%%

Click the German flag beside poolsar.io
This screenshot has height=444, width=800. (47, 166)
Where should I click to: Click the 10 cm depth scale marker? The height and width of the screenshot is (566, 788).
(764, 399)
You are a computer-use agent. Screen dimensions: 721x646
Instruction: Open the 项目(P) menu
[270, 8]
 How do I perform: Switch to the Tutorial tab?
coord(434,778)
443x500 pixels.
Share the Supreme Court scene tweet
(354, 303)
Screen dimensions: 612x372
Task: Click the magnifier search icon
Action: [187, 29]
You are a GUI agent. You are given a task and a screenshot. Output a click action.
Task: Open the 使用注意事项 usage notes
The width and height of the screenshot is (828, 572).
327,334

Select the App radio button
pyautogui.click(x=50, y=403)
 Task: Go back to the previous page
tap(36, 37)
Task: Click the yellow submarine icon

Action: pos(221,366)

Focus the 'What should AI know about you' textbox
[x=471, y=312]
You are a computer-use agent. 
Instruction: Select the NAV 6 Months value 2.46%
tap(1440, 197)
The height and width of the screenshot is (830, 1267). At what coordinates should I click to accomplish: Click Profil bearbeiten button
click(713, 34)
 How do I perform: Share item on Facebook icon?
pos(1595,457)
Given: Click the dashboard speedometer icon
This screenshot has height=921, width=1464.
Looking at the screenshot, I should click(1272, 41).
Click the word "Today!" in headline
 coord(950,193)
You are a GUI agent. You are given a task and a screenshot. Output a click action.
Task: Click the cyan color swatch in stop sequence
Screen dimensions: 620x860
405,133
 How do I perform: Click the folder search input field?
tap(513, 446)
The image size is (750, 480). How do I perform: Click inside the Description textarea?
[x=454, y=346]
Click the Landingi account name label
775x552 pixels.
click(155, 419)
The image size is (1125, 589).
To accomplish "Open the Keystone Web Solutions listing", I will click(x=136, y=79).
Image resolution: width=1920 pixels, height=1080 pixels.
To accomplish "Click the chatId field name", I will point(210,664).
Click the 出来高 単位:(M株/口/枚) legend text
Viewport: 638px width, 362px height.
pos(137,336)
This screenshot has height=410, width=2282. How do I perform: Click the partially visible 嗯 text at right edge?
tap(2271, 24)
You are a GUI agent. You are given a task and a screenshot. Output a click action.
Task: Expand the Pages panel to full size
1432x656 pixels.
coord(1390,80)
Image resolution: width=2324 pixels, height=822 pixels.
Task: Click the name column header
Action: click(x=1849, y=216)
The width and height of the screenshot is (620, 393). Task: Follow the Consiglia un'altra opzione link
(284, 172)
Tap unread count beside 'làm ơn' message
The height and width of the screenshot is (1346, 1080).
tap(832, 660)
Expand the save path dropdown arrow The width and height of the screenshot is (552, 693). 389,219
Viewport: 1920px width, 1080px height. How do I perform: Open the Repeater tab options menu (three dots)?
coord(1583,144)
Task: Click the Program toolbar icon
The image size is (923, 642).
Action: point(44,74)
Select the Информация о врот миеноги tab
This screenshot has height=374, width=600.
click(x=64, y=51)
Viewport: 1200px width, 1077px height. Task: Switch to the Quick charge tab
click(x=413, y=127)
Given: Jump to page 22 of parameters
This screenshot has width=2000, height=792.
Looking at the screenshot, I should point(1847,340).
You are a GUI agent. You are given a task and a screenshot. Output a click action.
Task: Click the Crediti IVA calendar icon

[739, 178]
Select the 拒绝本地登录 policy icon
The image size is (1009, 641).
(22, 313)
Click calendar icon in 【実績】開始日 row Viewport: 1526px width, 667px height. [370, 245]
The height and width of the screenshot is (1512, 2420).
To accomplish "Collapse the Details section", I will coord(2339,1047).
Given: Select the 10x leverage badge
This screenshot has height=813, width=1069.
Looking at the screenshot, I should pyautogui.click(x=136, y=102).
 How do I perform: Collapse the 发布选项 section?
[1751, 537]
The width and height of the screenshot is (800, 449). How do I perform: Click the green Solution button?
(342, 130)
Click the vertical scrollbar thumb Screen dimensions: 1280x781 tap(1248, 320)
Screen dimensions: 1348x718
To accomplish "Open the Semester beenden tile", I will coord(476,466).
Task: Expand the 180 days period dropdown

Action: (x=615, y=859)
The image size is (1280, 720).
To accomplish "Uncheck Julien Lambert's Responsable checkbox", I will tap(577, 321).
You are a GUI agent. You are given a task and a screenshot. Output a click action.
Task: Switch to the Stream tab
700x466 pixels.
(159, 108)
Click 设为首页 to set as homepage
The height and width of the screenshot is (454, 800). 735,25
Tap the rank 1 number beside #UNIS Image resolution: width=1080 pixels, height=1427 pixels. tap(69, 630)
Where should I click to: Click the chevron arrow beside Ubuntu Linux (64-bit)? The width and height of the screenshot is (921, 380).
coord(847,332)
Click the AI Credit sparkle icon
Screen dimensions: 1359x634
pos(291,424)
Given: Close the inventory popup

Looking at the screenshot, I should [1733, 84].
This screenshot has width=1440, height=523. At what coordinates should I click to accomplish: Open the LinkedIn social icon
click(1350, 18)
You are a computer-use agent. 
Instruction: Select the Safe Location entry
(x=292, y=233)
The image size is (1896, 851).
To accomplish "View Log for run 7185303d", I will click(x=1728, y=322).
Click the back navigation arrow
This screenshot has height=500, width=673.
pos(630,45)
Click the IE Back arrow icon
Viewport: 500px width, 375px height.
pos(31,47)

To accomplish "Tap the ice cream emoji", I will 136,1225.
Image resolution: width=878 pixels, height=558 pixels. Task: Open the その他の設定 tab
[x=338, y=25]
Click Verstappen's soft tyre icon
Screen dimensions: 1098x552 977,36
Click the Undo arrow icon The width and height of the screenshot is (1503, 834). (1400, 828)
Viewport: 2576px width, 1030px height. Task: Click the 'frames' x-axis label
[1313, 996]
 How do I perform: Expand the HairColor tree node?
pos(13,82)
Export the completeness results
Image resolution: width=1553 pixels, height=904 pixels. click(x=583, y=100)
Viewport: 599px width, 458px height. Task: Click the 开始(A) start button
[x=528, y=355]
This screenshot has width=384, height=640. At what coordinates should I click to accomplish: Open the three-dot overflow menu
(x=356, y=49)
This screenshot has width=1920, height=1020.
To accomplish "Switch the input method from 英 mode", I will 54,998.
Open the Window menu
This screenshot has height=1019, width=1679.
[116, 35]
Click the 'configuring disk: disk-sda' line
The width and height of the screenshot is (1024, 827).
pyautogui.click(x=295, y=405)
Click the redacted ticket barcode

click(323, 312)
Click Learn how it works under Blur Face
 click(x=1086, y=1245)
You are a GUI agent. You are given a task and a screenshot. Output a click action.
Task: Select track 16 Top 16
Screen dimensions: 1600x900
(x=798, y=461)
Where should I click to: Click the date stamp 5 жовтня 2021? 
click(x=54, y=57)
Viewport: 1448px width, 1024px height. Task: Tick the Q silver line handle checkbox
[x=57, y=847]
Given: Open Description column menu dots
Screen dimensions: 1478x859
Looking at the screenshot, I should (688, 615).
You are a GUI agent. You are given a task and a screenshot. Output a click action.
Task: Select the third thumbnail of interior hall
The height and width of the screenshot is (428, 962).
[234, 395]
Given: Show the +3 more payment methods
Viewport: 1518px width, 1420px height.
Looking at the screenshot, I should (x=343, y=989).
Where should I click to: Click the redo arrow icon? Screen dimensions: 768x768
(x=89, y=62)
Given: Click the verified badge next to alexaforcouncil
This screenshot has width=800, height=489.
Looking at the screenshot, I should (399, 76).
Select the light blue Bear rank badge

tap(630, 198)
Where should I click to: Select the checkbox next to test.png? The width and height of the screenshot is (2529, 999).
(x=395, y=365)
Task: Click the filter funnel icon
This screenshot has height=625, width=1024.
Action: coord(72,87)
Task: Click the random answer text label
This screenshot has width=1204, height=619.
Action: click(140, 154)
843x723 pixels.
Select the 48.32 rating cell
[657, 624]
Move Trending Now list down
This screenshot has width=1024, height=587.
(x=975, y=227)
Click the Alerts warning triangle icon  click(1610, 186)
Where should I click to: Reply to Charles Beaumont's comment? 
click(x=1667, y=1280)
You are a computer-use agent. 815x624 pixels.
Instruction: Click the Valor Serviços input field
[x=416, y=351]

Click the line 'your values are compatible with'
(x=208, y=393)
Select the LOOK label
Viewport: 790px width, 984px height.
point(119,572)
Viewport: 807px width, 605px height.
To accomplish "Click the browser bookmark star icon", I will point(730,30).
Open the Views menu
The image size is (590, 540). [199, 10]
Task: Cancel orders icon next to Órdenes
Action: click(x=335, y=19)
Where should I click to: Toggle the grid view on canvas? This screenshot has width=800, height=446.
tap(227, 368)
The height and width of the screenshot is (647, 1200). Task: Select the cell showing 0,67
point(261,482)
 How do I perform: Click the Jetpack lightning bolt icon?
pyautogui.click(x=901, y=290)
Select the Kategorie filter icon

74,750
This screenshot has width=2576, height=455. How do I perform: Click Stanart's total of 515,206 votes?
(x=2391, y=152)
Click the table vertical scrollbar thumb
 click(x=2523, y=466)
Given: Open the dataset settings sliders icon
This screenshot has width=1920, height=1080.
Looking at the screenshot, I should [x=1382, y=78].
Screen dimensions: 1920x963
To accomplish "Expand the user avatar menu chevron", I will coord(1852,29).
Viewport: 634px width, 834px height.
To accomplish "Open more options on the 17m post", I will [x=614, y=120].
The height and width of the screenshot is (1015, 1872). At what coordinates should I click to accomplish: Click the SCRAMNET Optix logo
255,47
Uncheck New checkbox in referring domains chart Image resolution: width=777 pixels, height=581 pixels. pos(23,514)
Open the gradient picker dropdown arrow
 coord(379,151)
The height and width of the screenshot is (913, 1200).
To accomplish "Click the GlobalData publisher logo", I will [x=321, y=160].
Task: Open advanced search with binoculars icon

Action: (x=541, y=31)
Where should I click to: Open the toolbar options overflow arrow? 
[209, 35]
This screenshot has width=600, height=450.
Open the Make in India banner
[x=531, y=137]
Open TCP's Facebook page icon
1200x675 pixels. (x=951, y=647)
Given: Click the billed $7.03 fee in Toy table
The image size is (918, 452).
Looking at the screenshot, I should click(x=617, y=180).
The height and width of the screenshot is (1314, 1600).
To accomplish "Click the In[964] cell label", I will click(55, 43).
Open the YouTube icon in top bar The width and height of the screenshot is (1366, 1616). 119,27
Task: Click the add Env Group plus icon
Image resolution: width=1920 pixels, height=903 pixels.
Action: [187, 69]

%%

- [Given exercise]: Please arrange the entries above as a numbered list, running from the line with "Click the line" up to and including the line with "tap(227, 368)", and leave out any blank lines.

- [Solution to this exercise]:
1. Click the line 'your values are compatible with'
2. (x=208, y=393)
3. Select the LOOK label
4. Viewport: 790px width, 984px height.
5. point(119,572)
6. Viewport: 807px width, 605px height.
7. To accomplish "Click the browser bookmark star icon", I will point(730,30).
8. Open the Views menu
9. The image size is (590, 540). [199, 10]
10. Task: Cancel orders icon next to Órdenes
11. Action: click(x=335, y=19)
12. Where should I click to: Toggle the grid view on canvas? This screenshot has width=800, height=446.
13. tap(227, 368)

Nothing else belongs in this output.